Florida is a tax haven.
sorry to be a nag, but posting screenshots that clearly show you haven’t used the service before don’t help the post much. thanks.
I’m not alone.
LOL
Too bad. It’s not over until it’s over… The site is still up!
due diligence.
I don’t think that proves anything. Thedistance betweenfailure and success in a start-up can be very small and his next tr can be a great success. Also, I personally love niche social sites.
my comments at http://www.commentino.com/orim
As I said before, there are too many “me-too” duplicates in this Web 2.0 bubble. I would be surprised this is only the beginning. Too much money to burn. Probably from liquidity excess from housing bubble and Wall Street leveraging. Now, taxpayers are paying the dues.
Lar lose stock options in collapse of Moli.
LAR
GET
ANGRYYYYYY!
social network for swingers?
My goodness, Erick, your writing skills are really poor. Can’t say I’m much impressed by your analytic skills either.
Wow. Selling user profiles to advertisers while their tag line was “Control Your Privacy”. They trademarked that, check the screen shot. Douchebag alert.
http://www.fuck...timecom-fucked/
The only thing you missed about near-time is that not only did everyone get laid off, they voided all contracts and stole everyone’s severance. Each employee had a guaranteed 4 weeks pay for severance and they just stole it
Here’s the part you missed – the company was around for 2 years and went through $26 million that they did have. That’s well over one-million per month in spending. Someone got rich, and it wasn’t the laid-off employees or the low-level investors. Probably the third party advertising that was feeding their growth.
Couldn’t happen to a better “wantrepreneur”. Let’s see who else gives that guy money for another investment.
Looks like Cotsakos isn’t giving up yet: http://www.penn...onventures.com/
LOL, the partner list on the right is the same team that helped destroy MOLI…
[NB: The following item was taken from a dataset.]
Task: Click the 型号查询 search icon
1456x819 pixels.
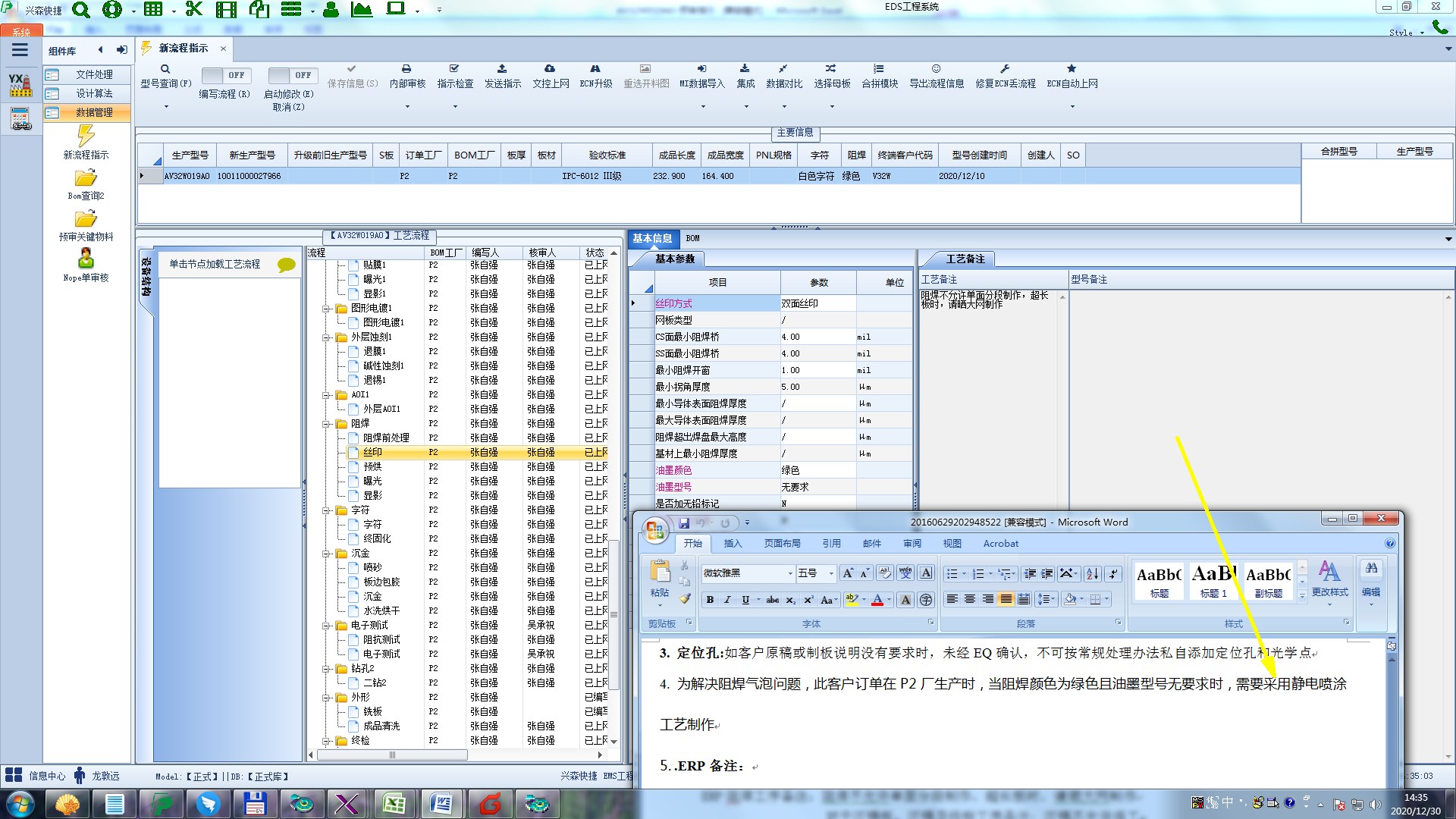Action: 165,69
I don’t understand how a social network with that type of funding didn’t gain any traction, why did usership fall off so much?
As with all startups…it is clear that the full story isn’t known here. Everyone in this business that has been around for awhile knows that “things aren’t always what they appear”. And the reporter didn’t try very hard to get any comment from the company. Too bad she had to go back 10 years to get her tabloid newshook. Companies with come and go and we will see a lot more in the next year…Moli isn’t the first nor the last.
Is newsshook a word?
Web or Bust is correct, and its a bad economy. Certainly one where companies are trying to watch their spending. However, spending upwards of 30 million on a site that really doesn’t appear to have any distinguishing characteristics and the best thing you can say is also the worst thing…they had a top 1000 site but to have that fast a falloff down to the 60,000th in a month shows they really were all smoke.
Did you work there, Web? You seem a little defensive…that is, after all, their style: http://www.sabr...artbreaker-you/
Where is Doug Nassaur when you need him?
A question that I have been pondering about this:
How on earth does a social network get 2 million hits on it’s site, and then no one returns only a few weeks later?!?!? Seriously, the law of averages says that two months after people visited, some would return, just out of curiosity.
Does anyone think that they were faking all of that traffic?
Heath –
Duh.
Frank
Paid Search-PPC goes a long way when you just pushing eyeballs on to a home page. Clearly nothing stuck to the wall
I’m not surprised. Look at SocialTrak for example, they offer the same service and have boot strapped everything using Elgg, got the public to help beta test and with $0 funding achieved what Moli have.
Open Source software like Elgg will change how we all look at social networking I think it future.